I should imagine that there are folk out there who can boast more regrettable chapters in their life stories but, over nearly four decades, my back catalogue of embarrassments would make interesting reading nonetheless.

Being a believer that regrets are as much use as a hairbrush is to Boris Johnson, I take a certain amount of pride that I have acquired such an hefty amount of life experience. There is no shame in admitting that you cocked up every now and again. Human beings take a chance, so it is inevitable that things won’t always go to plan.

Most of us committed most of our misdemeanours in our youth in an age when the only witnesses to the ‘crime’ were as drunk or daft as you and the evidence they could provide was of little consequence.

This is one of the reasons why I think today’s youngsters have got it tougher than generations before – everything they do has the potential to be recorded indefinitely.

Take the 14-year-old who has been subjected to plenty of leg pulling and, even more seriously, now faces an uncertain future after a ‘mucky’ picture he took of himself ended up attracting the attention of the local plod. Simon (not his real name) took a revealing picture of himself and sent it to a girl with whom there seems to have been a mutual attraction, via an instant messaging service called Snapchat.

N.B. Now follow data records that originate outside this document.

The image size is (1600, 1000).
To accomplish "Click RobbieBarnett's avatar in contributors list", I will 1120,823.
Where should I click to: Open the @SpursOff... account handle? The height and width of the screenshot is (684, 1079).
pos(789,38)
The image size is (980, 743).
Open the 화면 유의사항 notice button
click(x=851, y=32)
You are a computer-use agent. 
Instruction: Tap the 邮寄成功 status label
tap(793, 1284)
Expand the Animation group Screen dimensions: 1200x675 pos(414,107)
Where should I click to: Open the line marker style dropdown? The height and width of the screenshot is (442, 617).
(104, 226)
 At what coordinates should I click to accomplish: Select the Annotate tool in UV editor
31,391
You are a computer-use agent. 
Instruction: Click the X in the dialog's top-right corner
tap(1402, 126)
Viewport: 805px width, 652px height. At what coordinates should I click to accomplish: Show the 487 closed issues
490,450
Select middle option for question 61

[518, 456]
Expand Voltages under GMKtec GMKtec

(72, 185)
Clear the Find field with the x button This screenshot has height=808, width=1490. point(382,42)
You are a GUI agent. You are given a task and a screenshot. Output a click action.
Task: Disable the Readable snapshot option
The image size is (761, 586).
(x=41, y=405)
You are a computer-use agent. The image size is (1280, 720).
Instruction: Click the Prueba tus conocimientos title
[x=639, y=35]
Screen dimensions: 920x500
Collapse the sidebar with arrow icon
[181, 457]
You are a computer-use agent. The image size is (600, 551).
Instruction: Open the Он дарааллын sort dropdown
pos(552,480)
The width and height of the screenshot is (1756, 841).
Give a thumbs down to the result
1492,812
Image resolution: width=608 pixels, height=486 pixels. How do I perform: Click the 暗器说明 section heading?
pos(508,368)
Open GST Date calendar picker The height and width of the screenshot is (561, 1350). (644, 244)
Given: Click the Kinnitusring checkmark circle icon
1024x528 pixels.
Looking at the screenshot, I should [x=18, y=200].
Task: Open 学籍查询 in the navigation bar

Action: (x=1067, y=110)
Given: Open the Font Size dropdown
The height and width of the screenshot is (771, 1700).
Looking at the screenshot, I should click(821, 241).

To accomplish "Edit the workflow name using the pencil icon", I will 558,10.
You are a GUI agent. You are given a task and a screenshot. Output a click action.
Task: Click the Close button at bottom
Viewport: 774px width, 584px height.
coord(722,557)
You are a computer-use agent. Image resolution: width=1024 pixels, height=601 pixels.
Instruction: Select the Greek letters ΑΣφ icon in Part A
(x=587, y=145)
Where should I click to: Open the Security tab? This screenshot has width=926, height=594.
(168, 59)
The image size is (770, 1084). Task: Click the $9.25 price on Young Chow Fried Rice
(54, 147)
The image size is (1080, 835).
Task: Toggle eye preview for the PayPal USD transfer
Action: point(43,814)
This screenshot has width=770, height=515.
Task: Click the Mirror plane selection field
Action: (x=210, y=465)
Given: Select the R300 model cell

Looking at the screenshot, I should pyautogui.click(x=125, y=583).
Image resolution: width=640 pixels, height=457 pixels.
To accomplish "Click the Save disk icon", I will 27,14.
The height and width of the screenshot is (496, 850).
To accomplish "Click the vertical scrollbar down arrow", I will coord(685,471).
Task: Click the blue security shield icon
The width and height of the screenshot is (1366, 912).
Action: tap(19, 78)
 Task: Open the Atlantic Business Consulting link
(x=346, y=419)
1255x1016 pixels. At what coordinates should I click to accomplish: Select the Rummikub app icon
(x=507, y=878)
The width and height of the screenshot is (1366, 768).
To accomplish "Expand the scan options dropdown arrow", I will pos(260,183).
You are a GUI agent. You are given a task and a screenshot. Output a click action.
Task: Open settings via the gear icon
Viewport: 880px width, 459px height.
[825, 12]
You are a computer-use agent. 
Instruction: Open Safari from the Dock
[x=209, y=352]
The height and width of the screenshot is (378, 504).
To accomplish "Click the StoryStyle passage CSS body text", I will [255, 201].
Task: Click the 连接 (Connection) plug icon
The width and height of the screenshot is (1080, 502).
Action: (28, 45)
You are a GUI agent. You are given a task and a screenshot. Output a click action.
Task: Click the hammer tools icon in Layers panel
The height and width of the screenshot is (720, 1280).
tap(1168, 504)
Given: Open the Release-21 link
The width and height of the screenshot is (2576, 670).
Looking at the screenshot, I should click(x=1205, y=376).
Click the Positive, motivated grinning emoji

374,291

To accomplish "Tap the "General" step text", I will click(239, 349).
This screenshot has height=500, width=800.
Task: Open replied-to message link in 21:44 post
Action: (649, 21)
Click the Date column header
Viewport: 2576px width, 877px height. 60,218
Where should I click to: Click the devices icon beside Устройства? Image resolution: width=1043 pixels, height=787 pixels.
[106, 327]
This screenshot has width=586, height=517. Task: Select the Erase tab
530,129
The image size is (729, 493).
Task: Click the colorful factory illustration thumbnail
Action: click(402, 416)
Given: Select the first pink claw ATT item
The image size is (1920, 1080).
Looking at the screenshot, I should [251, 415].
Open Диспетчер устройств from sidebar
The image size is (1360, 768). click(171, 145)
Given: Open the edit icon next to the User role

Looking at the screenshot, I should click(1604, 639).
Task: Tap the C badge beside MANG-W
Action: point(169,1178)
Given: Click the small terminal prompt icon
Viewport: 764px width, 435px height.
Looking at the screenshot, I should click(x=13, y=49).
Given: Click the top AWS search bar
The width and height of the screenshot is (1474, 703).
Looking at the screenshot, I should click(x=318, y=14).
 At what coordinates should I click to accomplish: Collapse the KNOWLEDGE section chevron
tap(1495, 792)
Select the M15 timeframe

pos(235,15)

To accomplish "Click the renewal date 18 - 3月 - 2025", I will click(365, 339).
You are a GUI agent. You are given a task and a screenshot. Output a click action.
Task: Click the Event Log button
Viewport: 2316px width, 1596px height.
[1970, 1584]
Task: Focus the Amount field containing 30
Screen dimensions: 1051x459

The attraction of such technology is that the image disappears almost immediately, unless you save it, which is what Simon’s young friend, also aged 14, did.

Almost inevitably the snap was doing the rounds at school. Worse than that, the school’s very own bobby was on hand to quiz the teen and inform him that this incident may harm his chances of getting a job working with the vulnerable or children for up to 10 years. Although not charged with an offence, this daft lad has been effectively criminalised for taking pictures of himself, which although is an unpleasant thing to do, was a 14-year-old’s feeble attempt at flirting.

Whatever you think about the effect of technology on the youth today, and clearly this is a salutary tale, the real tragedy is it illustrates how in today’s society it is almost impossible for children to make the mistakes that they should be allowed to make.